Often, the comment is superfluous and could just as easily be understood by
looking at the method/class or I'm browsing through source code and can't see
the damn source for all the glaring comments everywhere.
> > 3. A source code policy. Currently, KDevelop's source code is
> > atrocious. Even in the new trunk branch, we have a dozen different coding
> > styles with some individual files having more than one coding style.
> > This makes things very hard to read... I think your coding style is
> > brilliant and beautiful. It is very easy to read and clear. I think we
> > should adopt one coding style throughout KDevelop svn and stick to it.

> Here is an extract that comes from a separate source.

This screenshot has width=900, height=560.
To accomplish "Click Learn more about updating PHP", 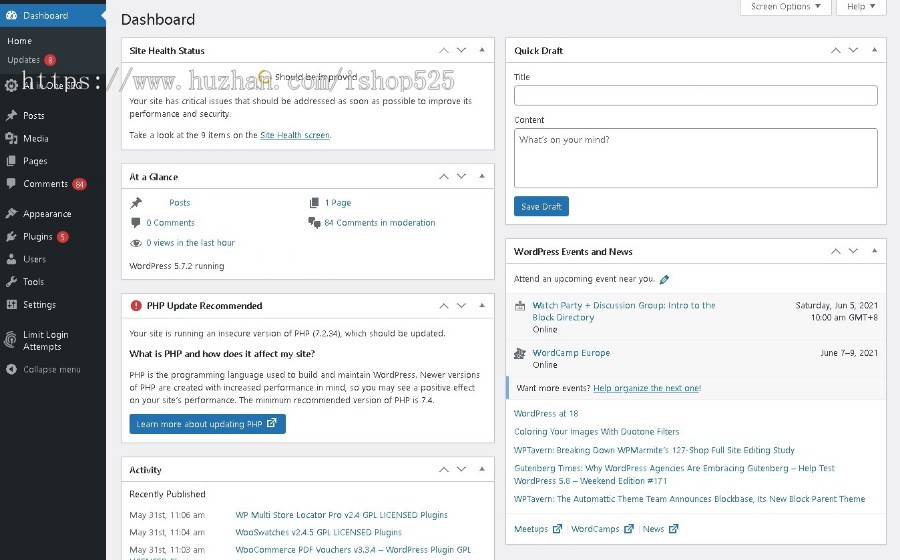I will click(207, 424).
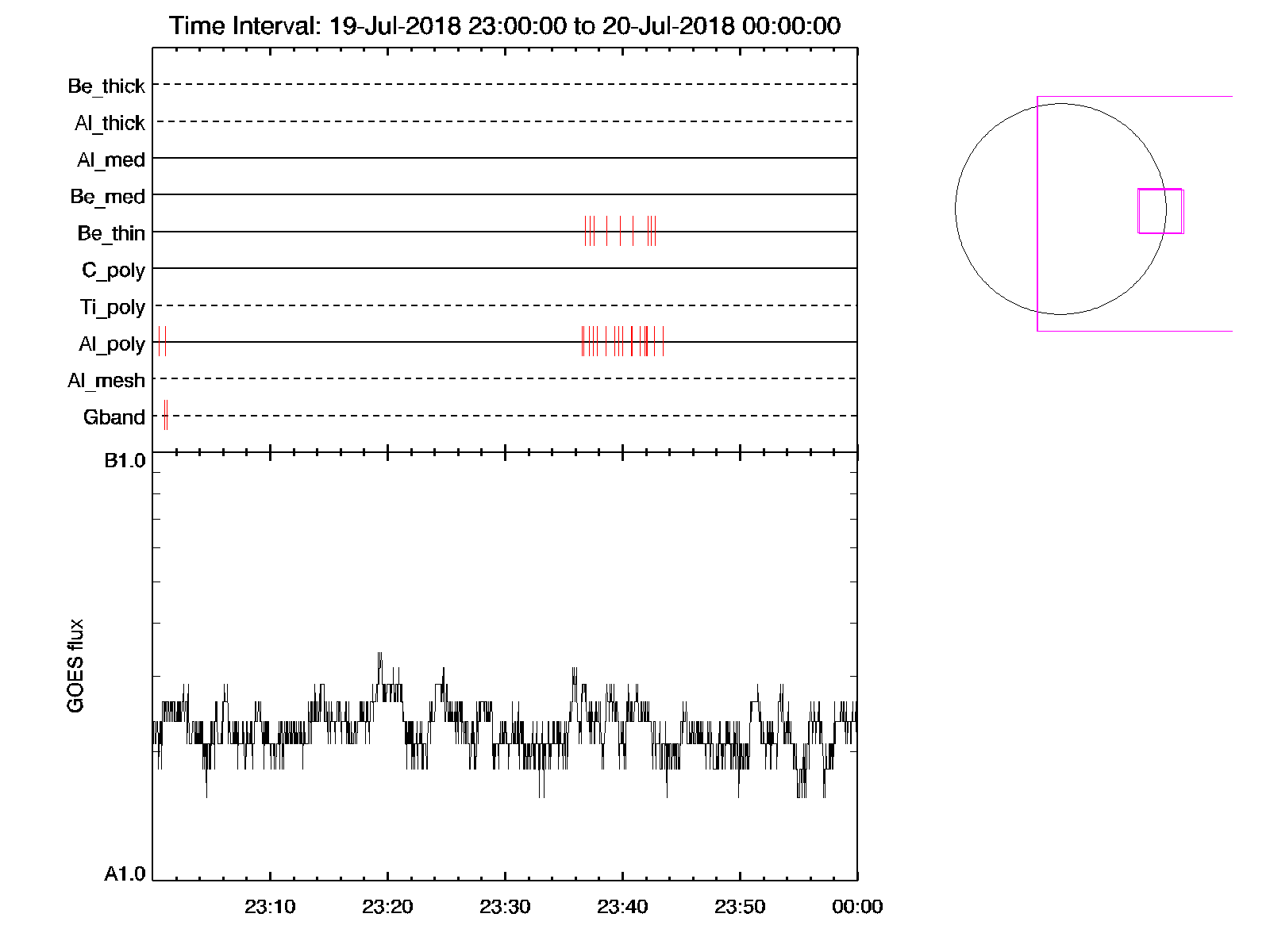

> > Pick one and stick to it. Add Kate modelines for everything and give us
> > an astyle setting to use. BTW, the astyle settings should be made a per
> > project plugin, because different projects people work on have different
> > astyles...
> Again, FWIW, except for basic indent (2 or 4), I don't see any effect of
> coding style on readability.
Have a look at:
I count at least a few different coding styles in the _same_ file. Some
places I see tab indent. Some places I see space indent. Some places I see
brackets on the same line and some I see brackets on the next line. Some
methods calls have spacing around the arguments, some don't. This is
unacceptable. First, because if I want to modify or add to this file, I
can't determine what is the correct coding style to use. Second, because
this makes my eyes bleed.
Source code should be beautiful and self explanatory in the vast majority of
the cases. If it is not, then usually it needs to be refactored, cleaned up
and given a common coding style.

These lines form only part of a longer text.